Adirondacks on PBS World

Mon, 08/16/2010 - 7:00pm
Lake George viewed from the top of Tongue Mountain.

WNED Buffalo/Toronto and Working Dog Productions

An in-depth look at the sprawling and magnificant Adirondacks.

Sprawled across six million acres in upstate New York, Adirondack Park is by far the largest park in the lower 48 states. Yet it is the only one on the continent in which large human populations live and whose land is divided almost evenly between protected wilderness and privately owned tracts. This patchwork pattern of land ownership has created an utterly unique place that maintains, at its very heart, a delicate and dynamic relationship between progress and preservation. Through the varied perspectives of several passionate characters, the high-definition special The Adirondacks, encoring Monday, August 16, at 7 p.m. on PBS World (cable 524/DT21.2), explores the remarkable history, seasonal landscape and current state of the Adirondacks.

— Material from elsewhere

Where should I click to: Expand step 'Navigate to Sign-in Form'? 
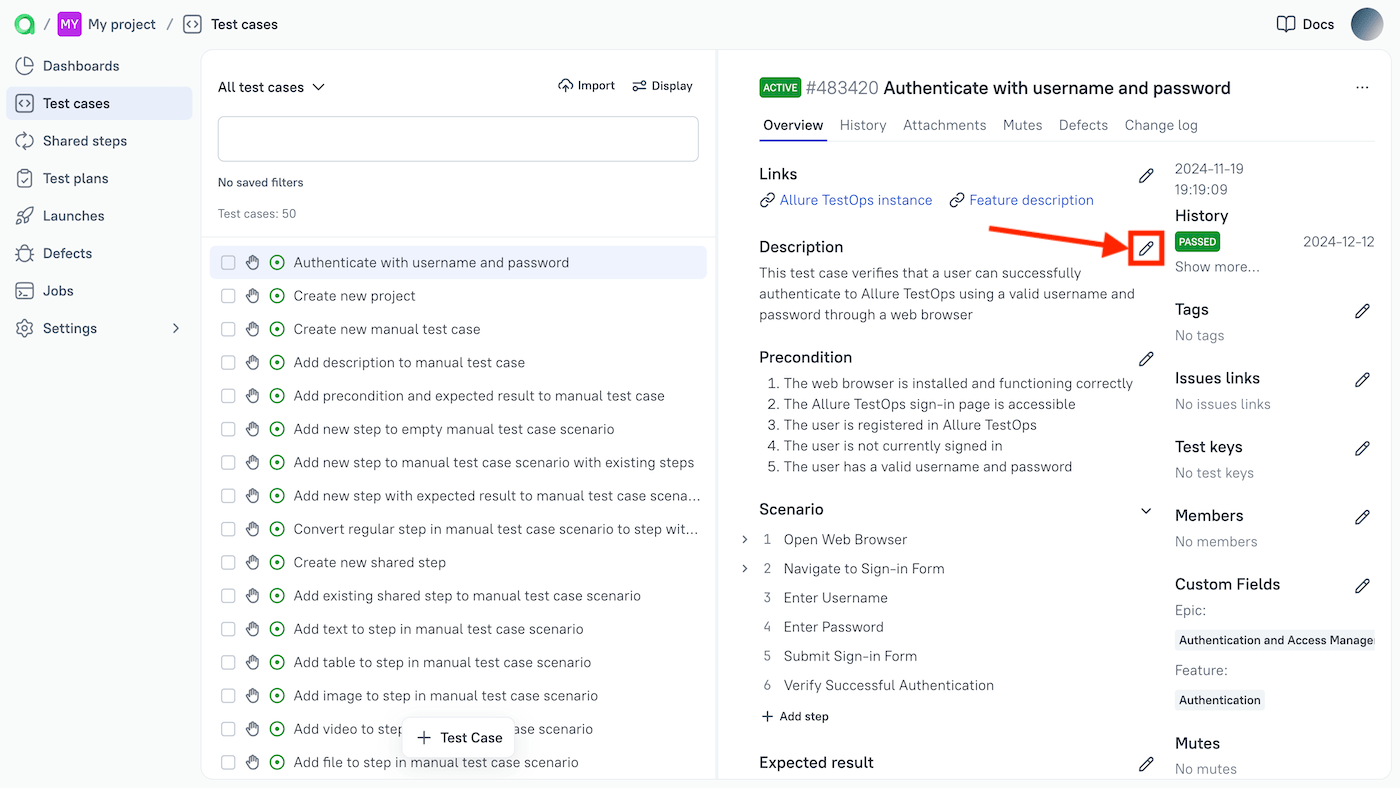pos(744,568)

The Adirondacks is organized by the four seasons. This is essential to understanding the rhythm of life in the park, where human activity, like nature itself, ebbs and flows with the coming of spring, summer, fall and winter. The seasonal introductions include brief essays by Adirondack naturalist and author Ed Kanze. Accompanied by a musical score by Michael Bacon (brother of Kevin) of the Bacon Brothers Band, the scenic visual essays help viewers understand how close to nature many Adirondackers live.

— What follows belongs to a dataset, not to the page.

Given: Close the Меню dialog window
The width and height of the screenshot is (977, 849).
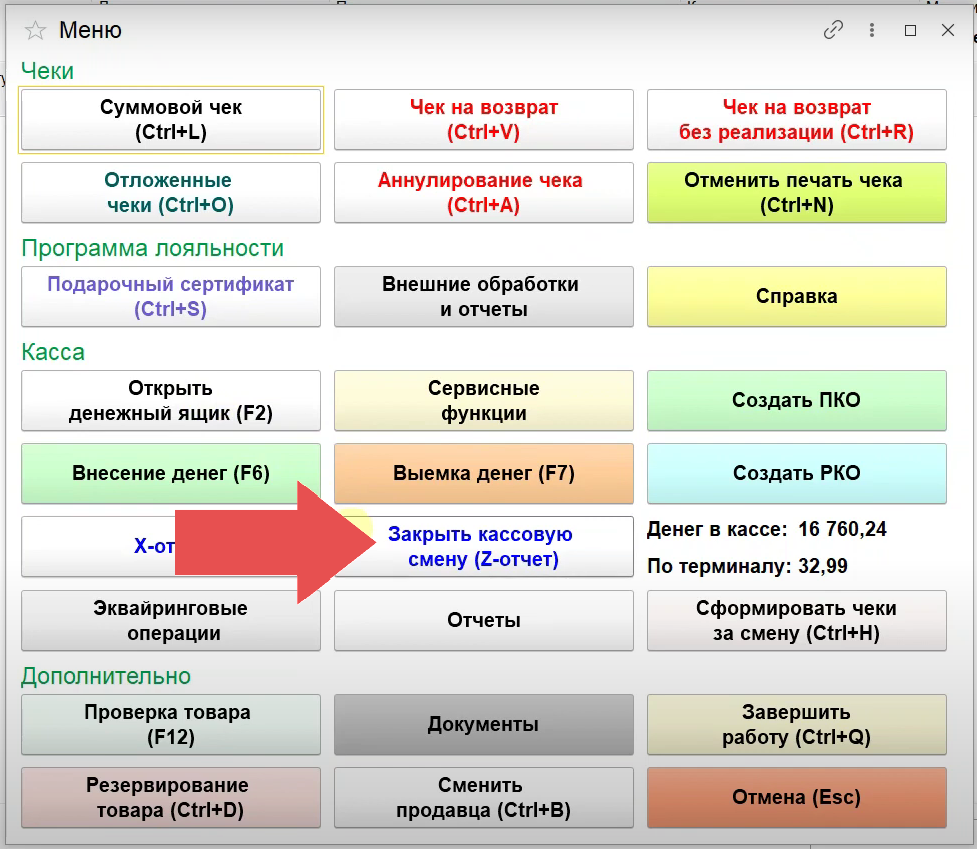Looking at the screenshot, I should pos(948,30).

Among others, the film features a craftsman restoring one of the legendary Great Camps, rustic retreats for the super rich of a bygone era; an Olympic hopeful training in Lake Placid, home to two historic Winter Games; a young visitor climbing his first Adirondack High Peak; and North Country Public Radio reporter Brian Mann’s story on proposed development in Tupper Lake. Each segment displays the astounding rustic and rugged qualities of the vast wilderness in vivid detail.

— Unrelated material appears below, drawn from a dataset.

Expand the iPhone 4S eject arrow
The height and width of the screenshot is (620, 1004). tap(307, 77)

“Above all, it is the passionate characters, each with a unique perspective on the region, that bring this extraordinary land to life,” says producer Tom Simon. “The Adirondacks’ towns, villages and scattered residents comprise a year-round population of about 130,000. These ‘islands of people in a sea of wilderness’ are one of the most unique features of the Adirondacks. It is what has made it both treasured and contested terrain for all of its modern history — a major theme of our program.”

The Adirondacksconveys why living within these protected lands makes for an extraordinary human existence. For many people, questions about the relationship between man and nature are largely theoretical; Adirondackers, however, confront these issues in their everyday lives as loggers, conservationists, innkeepers, artists or athletes. As viewers get to know these engaging characters, they may contemplate their relationship with the natural world in a different light.